Actions of L- and D-arginine and NG-monomethyl-L-arginine on the blood pressure of pithed normotensive and spontaneously hypertensive rats.

We have examined the depressor effects of L- and D-arginine on the diastolic blood pressure of pithed normotensive Wistar (NW), Wistar-Kyoto (WKY) and spontaneously hypertensive (SH) rats after the administration of a single bolus injection of the nitric oxide synthase inhibitor, NG-monomethyl-L-arginine (L-NMMA). A single bolus intravenous injection of L-NMMA, 30 mg/kg, produced an increase in both the systolic and diastolic blood pressure of pithed rats.

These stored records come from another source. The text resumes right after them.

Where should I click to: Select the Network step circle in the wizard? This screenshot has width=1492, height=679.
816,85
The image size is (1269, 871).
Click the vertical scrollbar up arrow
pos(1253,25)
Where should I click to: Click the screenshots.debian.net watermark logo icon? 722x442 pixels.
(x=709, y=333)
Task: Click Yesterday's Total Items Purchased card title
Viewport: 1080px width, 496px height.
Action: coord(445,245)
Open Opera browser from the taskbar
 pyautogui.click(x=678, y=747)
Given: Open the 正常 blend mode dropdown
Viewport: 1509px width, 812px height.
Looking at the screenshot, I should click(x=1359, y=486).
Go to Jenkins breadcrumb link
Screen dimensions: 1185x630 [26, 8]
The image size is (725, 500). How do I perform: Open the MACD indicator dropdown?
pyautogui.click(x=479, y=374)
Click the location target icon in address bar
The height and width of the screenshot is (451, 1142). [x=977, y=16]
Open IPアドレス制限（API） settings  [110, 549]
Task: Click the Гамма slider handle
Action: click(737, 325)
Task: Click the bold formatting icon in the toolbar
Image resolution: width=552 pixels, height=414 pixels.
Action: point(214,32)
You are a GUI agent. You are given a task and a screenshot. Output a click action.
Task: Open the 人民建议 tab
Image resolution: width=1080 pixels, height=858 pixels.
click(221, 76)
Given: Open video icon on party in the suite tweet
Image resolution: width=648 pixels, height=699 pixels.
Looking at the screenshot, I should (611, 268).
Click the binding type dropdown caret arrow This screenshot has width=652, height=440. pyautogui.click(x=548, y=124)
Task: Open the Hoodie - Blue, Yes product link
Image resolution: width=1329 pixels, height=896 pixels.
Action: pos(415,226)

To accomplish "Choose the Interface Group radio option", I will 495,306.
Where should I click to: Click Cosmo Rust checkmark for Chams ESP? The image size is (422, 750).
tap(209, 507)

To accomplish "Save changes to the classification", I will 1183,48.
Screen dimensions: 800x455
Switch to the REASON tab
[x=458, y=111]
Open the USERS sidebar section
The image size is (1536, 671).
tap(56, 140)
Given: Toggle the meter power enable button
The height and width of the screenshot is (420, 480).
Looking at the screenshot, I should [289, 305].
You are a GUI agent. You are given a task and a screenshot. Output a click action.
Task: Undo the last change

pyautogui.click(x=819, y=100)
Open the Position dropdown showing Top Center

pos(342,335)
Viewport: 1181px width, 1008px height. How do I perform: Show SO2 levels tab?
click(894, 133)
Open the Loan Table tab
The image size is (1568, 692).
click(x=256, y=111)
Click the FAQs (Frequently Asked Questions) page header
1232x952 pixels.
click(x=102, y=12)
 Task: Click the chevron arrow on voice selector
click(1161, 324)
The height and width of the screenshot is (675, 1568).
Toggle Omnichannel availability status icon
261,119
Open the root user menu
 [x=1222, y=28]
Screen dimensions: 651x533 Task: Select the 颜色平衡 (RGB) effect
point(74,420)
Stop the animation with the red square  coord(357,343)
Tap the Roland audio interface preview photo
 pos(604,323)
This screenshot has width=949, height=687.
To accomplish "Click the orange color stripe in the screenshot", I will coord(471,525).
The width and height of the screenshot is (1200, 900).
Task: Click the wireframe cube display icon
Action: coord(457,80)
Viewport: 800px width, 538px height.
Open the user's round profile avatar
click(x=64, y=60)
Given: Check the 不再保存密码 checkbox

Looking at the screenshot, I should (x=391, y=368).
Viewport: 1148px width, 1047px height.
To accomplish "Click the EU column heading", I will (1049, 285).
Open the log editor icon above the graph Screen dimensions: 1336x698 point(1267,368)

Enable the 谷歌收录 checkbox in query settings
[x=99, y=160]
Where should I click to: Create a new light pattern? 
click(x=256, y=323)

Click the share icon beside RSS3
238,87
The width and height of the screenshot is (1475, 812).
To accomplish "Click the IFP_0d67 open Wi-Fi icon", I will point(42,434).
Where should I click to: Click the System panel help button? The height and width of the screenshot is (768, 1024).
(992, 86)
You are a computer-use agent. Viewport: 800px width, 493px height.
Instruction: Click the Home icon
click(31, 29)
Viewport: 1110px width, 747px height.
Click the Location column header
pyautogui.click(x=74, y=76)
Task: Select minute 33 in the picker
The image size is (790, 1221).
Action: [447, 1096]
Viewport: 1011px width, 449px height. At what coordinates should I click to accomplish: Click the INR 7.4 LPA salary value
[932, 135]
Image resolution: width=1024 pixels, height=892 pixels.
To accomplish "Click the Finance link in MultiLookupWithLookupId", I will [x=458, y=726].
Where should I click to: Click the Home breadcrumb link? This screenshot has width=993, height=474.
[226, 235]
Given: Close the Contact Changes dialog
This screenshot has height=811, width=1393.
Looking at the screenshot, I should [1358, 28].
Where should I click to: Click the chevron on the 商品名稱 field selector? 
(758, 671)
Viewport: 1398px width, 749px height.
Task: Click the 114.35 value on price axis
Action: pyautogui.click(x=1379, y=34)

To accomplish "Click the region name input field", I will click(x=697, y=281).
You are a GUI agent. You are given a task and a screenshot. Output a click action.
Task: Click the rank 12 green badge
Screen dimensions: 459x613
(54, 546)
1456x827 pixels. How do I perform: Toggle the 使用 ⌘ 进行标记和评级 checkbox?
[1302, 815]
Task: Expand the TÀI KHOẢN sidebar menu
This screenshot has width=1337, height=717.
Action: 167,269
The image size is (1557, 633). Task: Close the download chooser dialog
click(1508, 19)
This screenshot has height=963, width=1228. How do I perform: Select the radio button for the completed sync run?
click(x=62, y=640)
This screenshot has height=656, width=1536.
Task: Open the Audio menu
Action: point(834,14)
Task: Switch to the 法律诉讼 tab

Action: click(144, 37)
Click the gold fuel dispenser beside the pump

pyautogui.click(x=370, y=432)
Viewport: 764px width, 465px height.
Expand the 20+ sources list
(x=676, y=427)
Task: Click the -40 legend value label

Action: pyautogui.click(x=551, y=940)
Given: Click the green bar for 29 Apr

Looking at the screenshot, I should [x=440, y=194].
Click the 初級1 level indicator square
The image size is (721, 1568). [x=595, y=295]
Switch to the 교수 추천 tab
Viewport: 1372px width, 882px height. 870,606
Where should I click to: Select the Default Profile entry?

Injections of bolus doses, 1-300 mg/kg, of D-arginine did not lead to sustained reductions of the blood pressure in pithed NW rats although slight decreases in the blood pressure of WKY and SH rats were observed, and these transient effects of D-arginine appeared to be more pronounced in the WKY strain. Immediately following the bolus injections of the higher doses of D-arginine a transient decrease in both the systolic and diastolic pressure occurred. In contrast to the actions of D-arginine single bolus injections of L-arginine, 1-300 mg/kg, produced a dose-dependent sustained reduction in both the systolic and diastolic blood pressures of all rats. The threshold for the depressor actions of L-arginine was the same for NW, WKY and SH rats. The final dose of L-arginine (300 mg/kg), produced a significantly greater depressor effect in WKY and SH rats as compared to NW rats. The blood pressure remained elevated after the dose-response curve to D-arginine and, in order to determine whether D-arginine-treated rats are sensitive to the effects of other vasodilators and whether differences in vasoactive actions exist for vasodilators acting other than via nitric oxide synthesis, a dose-response curve to the calcium channel antagonist verapamil was constructed. Injections of verapamil, 0.1-1000 micrograms/kg, produced a dose-dependent reduction in blood pressure with no difference in either threshold or sensitivity to the actions of verapamil among the three strains of rats. Our results suggest that strain differences exist between the depressor actions of L-arginine and that it is possible that these differences may be due to an alteration in the endogenous levels of nitric oxide synthase and/or the activity of guanylate cyclase, however, no relationship to the hypertensive state of the spontaneously hypertensive rats was apparent.